Elettrodotto Terna, parroco invita a non votare

PACE DEL MELA (ME) – Padre Giuseppe Trifirò, il parroco ‘No Terna’ di Pace del Mela, continua la sua battaglia contro l’elettrodotto Terna scrivendo una lettera, rivolta ai suoi concittadini e agli abitanti di San Filippo del Mela e della Valle del Mela, invitandoli a non votare alle elezioni politiche di sabato e domenica prossimi.

Gli abitanti contestano da sette anni che i cavi elettrici della struttura siano realizzati a ridosso delle abitazioni in una zona già dichiarata a rischio ambientale per la presenza nell’area di una centrale elettrica e di una raffineria.
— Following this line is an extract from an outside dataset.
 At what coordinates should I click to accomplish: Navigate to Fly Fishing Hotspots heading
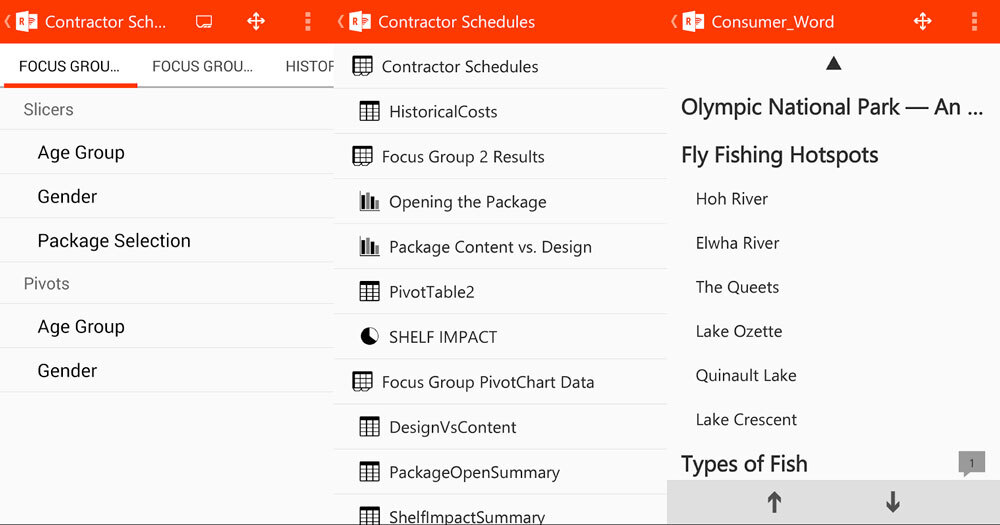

“Non fatevi imbrogliare da nessuno, specialmente da coloro che vi fanno spaventare dicendovi che perderete la pensione o altro se non andate a votare. Diamo, invece, una altro segnale a questa politica sporca, affaristica, disumana e composta da  molti ladri e disonesti”.  Con queste dure parole il sacerdote invita i suoi concittadini a non votare e a ribellarsi a una classe politica che ha ignorato le loro richieste d’aiuto. Un sos lanciato ininterrottamente da sette anni, accompagnato da perizie di esperti e da tante manifestazioni di protesta.Padre-Giuseppe-Trifirò-216x215

“A nessuno dei candidati – continua la lettera – interessa le lotte che la nostra popolazione combatte da moltissimi anni per chiedere il diritto alla vita e alla salute. A nessuno interessa che viviamo un luogo ad alto rischio ambientale”.

Nei giorni scorsi padre Trifirò si era rivolto al presidente della Regione Siciliana, Rosario Crocetta, e a tutta la classe politica per chiedere l’interruzione della costruzione dell’elettrodotto tra Villafranca e la Valle del Mela. Un paio di settimane fa aveva partecipato al corteo di protesta a Palermo culminati in sit-in davanti a Palazzo d’Orleans.